[Start of Entries]

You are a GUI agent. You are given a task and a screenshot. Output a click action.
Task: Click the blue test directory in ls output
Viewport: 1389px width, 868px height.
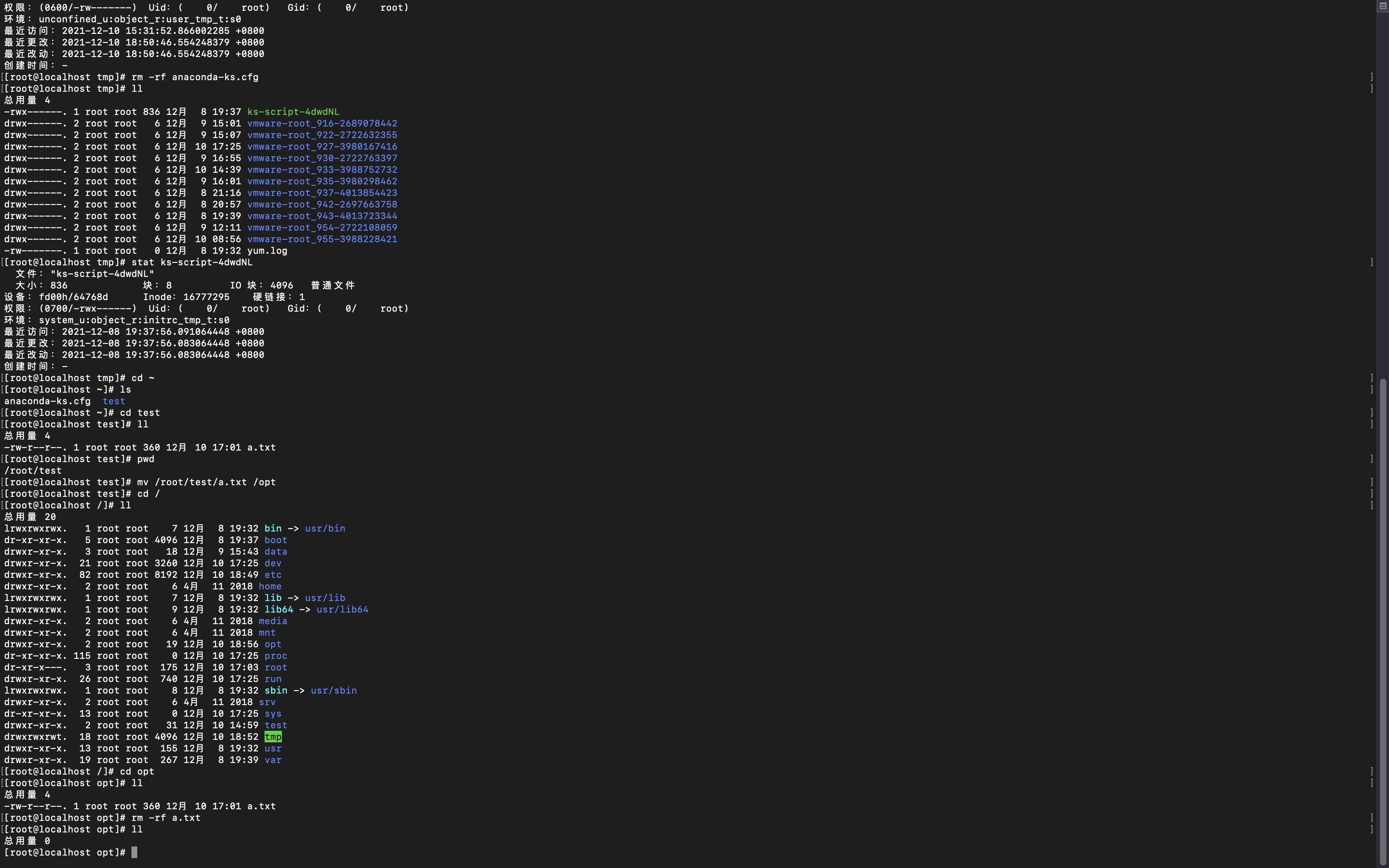[114, 401]
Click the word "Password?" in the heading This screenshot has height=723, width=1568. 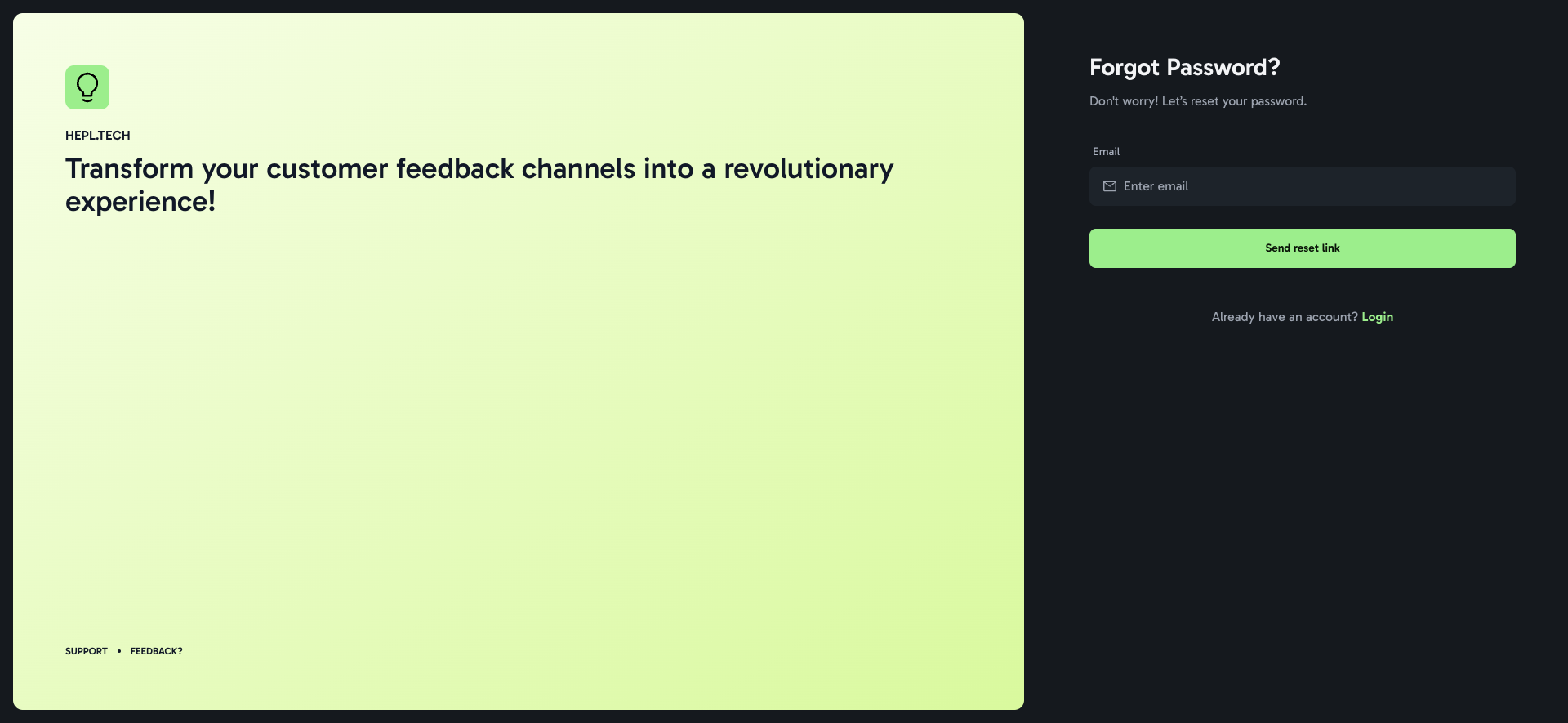click(1223, 67)
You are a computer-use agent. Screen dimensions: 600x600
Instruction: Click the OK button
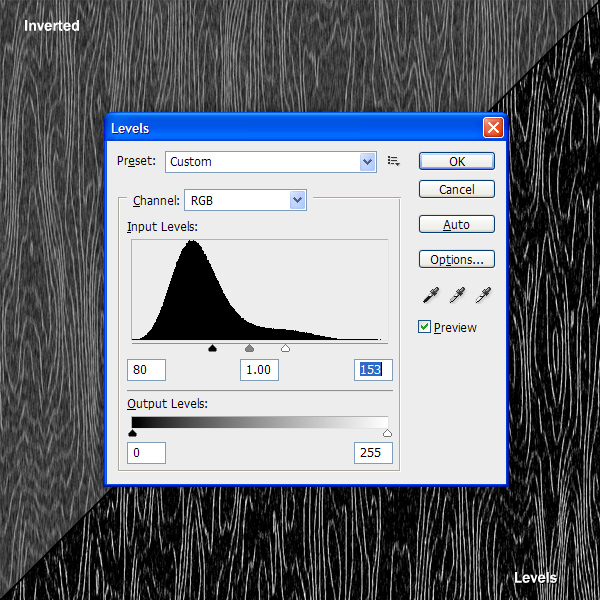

[End of Entries]

Your instructions >> Rewrite the records from the line containing "You are a computer-use" through the end of the records, replacing "OK" with "Cancel" and keeping everything else unchanged. Leave the pictures out of the answer.

Exercise solution >>
You are a computer-use agent. Screen dimensions: 600x600
Instruction: Click the Cancel button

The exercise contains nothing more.